* _EXERCISE BRIEF_: Only the lines with "computer" in the entries below belong in the answer; please copy them.

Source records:
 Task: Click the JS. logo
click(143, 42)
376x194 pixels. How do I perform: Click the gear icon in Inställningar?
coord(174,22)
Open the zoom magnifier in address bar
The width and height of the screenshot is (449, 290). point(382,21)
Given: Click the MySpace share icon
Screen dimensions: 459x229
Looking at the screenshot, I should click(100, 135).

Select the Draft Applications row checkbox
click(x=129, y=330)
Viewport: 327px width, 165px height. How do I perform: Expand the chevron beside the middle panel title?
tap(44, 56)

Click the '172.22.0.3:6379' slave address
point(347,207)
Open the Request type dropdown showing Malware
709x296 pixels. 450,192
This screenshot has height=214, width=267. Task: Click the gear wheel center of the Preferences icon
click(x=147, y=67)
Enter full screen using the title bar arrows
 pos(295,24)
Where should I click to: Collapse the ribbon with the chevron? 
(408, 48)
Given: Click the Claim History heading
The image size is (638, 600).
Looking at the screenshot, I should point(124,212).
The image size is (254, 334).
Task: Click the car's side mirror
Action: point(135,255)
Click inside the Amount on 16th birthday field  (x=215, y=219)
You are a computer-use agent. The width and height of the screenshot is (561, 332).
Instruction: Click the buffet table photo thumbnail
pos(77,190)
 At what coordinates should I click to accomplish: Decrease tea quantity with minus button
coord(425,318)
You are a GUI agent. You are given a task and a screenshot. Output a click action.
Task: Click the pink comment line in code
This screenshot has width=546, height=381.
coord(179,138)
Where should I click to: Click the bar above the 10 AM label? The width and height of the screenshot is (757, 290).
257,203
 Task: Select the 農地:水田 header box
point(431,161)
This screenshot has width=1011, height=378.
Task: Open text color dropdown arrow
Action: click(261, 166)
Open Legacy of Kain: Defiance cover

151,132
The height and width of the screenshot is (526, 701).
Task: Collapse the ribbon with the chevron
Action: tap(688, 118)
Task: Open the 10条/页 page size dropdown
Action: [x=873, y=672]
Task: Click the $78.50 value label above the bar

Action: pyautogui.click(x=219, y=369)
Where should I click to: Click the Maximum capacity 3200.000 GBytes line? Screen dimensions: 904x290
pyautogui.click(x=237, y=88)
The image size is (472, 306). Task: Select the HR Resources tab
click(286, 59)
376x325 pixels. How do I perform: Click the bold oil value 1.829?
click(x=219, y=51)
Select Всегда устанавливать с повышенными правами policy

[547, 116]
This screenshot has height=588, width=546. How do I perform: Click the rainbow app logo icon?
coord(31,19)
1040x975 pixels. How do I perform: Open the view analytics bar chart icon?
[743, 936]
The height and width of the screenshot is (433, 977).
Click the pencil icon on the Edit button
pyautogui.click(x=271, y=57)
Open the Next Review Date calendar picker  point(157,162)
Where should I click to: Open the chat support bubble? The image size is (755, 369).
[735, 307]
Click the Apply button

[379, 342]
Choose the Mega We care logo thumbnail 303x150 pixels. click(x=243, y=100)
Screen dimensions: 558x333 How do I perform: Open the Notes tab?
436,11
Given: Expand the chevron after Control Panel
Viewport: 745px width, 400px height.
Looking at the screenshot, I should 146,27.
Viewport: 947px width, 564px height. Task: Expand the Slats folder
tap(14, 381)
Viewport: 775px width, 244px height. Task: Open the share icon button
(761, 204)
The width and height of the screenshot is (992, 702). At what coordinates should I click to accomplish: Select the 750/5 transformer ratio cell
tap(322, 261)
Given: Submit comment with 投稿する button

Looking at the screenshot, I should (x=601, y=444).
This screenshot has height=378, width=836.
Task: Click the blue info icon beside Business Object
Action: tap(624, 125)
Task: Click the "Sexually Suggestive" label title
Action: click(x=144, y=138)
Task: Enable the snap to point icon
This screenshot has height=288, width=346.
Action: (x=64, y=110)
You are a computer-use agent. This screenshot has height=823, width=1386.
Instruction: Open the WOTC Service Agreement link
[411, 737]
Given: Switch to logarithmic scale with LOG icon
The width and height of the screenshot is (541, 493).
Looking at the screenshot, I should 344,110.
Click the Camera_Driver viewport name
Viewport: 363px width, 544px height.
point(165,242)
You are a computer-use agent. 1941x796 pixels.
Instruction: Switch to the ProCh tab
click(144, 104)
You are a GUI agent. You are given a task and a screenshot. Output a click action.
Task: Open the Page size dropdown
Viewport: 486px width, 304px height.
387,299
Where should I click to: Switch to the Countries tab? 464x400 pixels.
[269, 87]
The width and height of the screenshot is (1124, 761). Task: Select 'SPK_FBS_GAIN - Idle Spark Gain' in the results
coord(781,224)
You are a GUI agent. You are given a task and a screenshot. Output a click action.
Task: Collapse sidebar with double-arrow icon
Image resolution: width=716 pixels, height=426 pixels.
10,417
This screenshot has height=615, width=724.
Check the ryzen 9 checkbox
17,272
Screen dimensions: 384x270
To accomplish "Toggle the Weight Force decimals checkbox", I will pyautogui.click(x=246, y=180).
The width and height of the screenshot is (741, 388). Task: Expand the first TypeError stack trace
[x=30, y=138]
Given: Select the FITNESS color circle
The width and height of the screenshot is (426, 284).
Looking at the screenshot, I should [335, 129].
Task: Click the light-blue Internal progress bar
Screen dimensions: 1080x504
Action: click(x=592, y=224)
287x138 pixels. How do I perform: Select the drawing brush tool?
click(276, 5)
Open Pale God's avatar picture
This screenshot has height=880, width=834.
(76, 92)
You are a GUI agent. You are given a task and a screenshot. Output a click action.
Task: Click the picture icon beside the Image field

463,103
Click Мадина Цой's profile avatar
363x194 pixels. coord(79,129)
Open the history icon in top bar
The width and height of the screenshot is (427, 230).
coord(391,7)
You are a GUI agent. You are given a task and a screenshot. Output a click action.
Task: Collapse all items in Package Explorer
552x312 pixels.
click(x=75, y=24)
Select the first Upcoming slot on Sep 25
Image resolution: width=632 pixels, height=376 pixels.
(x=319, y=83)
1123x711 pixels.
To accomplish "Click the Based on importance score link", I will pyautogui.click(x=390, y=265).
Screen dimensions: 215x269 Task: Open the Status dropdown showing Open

* _RESPONSE AREA_:
You are a computer-use agent. The width and height of the screenshot is (561, 332).
You are a computer-use agent. This screenshot has height=823, width=1386.
You are a computer-use agent. 1941x796 pixels.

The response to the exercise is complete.